Desafios - e limites - do "consumo ético"

Boa parcela do interesse que move empresários e gestores a se engajar em movimentos pela ética nos negócios decorre da esperança de que, mais cedo ou mais tarde, a correção moral se tornará um diferencial para suas empresas aos olhos do consumidor. Supõem eles que os consumidores valorizam - ou passarão a valorizar em breve - o comportamento ético das companhias, boicotando produtos e serviços que, por algum motivo, firam a lei e a moral, e privilegiando aqueles que comprovadamente adotam uma postura de integridade e correção.

Apesar disso, a disposição do consumidor em recompensar o comportamento ético empresarial permanece mais uma idealização do que um fato concreto. Os consumidores não são mais ou menos éticos que as empresas; a postura moral de ambos reflete a média da sociedade, e se há um longo caminho a percorrer até tornar as práticas corporativas mais adequadas, o mesmo se pode dizer sobre as atitudes dos consumidores.

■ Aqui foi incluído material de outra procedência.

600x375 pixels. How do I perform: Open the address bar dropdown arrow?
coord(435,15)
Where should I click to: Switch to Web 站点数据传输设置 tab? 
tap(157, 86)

Por quê? Porque na sociedade de consumo o consumidor sobrepõe-se ao cidadão. E o consumidor não defende princípios éticos ou o cumprimento da lei de maneira ampla, e sim se limita a defender interesses pessoais. Se ele se sente prejudicado, ameaçado ou enganado, reclama, boicota e fala mal. Mas se os prejuízos atingem terceiros, entende que cabe a estes - ou ao sistema legal - reivindicar seus direitos e o cumprimento das leis. Somente a ameaça de danos individuais pode demovê-lo de comprar um produto "antiético", assim como somente benefícios que realmente valoriza podem levá-lo a comprar produtos de empresas socialmente responsáveis e de postura ética comprovada.

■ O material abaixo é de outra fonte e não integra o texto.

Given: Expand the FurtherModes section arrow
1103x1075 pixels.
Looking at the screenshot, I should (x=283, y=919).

Ademais, entre a maior parte dos consumidores predomina a visão de que um ato ilícito contra o governo e contra grandes empresas não configura uma contravenção verdadeira - e sim, no máximo, uma reação justificada contra quem, muito antes, já teria cometido alguma infração ou abuso: o Estado que cobra impostos demais, é corrupto e aplica mal os recursos de que dispõe; e as empresas, que supostamente praticam preços muito altos, sonegam impostos ou exploram trabalhadores.

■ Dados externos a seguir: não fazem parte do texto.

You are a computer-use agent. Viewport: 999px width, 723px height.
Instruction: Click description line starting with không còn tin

O consumidor reveste-se, nesse caso, de uma justificativa calcada na presunção de uma imoralidade recíproca, na qual, segundo ele, comete o dolo contra aqueles que vivem de cometê-lo. Trata-se da expressão do caráter amoral (no sentido de desprovido de julgamentos morais) do capitalismo, no qual a maximização dos benefícios individuais rege toda e qualquer decisão das partes envolvidas numa transação.